When discussing accuracy of detection it is worth understanding the different types of result:
## Compare Reality.Positive Reality.Negative
## 1 Measured-True True Positive False Positive (Type I)
## 2 Measured-False False Negative (Type II) True Negative
The “Types” are included because these names are sometimes used for specific types of failures.
The difficulty in anomaly detection arises because, as an event becomes rare, the accuracy of tests required to minimise false positives (Type 1) becomes prohibitively large.
Let’s consider two examples: detecting a common event, and detecting a rare event, with an experiment of fixed accuracy.
A decay process occurs in nature with probability \(0.4\). You have an experiment that detects this emission with a probability of \(0.6\), and produces a false positive with probability \(0.1\).

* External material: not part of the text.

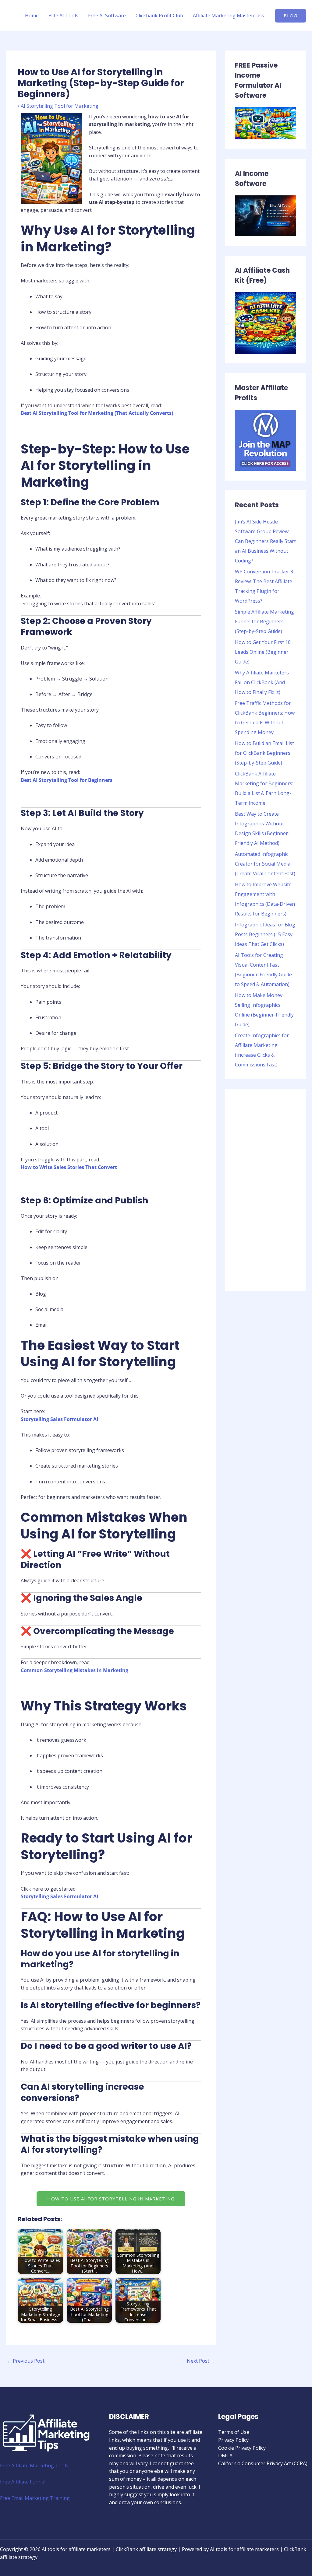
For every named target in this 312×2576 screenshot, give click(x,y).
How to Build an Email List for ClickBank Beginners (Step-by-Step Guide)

What is the conditional probability that you witness a true decay and the experiment produces a positive detection?
## Compare True.Decay No.Decay
## 1 Positive Detection 0.6 0.1
## 2 Negative Detection 0.4 0.9
Let \(\mathcal{d}\) be the event that a true decay occurs, and \(\mathcal{P}\) be the event that the experiment produces a positive detection.
\[ \begin{aligned} P(\mathcal{d}|\mathcal{P})&=\frac{P(\mathcal{P}|\mathcal{d})P(\mathcal{d})}{P(\mathcal{P})} \\ &=\frac{P(\mathcal{P}|\mathcal{d})P(\mathcal{d})}{P(\mathcal{P}|\mathcal{d})P(\mathcal{d}) + P(\mathcal{P}|\mathcal{d^c})P(\mathcal{d^c})} \\ &=\frac{0.6\times 0.4}{0.6\times 0.4 + 0.1\times 0.6} \\ &=0.8 \end{aligned} \]

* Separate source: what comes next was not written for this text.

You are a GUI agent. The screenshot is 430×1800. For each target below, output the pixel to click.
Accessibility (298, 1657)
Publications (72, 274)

So your experiment only has to be approximately accurate to produce reliable detections when the event it common.
Let’s now consider a similar scenario, except the probability of our decay occurring in nature is very small: \(P(\mathcal{d})=0.001\). The experiment, though, has improved to \(99.9\%\) accuracy, and only \(1\%\) false-positive rate.
## Compare True.Decay No.Decay
## 1 Positive Detection 0.999 0.01
## 2 Negative Detection 0.001 0.99
Again we compute our probability that we actually detected the event:
\[ \begin{aligned} P(\mathcal{d}|\mathcal{P})&=\frac{P(\mathcal{P}|\mathcal{d})P(\mathcal{d})}{P(\mathcal{P})} \\ &=\frac{P(\mathcal{P}|\mathcal{d})P(\mathcal{d})}{P(\mathcal{P}|\mathcal{d})P(\mathcal{d}) + P(\mathcal{P}|\mathcal{d^c})P(\mathcal{d^c})} \\ &=\frac{0.999\times 0.001}{0.999\times 0.001 + 0.01\times 0.999} \\ &=0.09 \end{aligned} \]
So despite our experiment becoming much much more accurate, the probability that we make a true detection is less than 10%. Said differently, \(10\) out of every \(11\) detections will be false.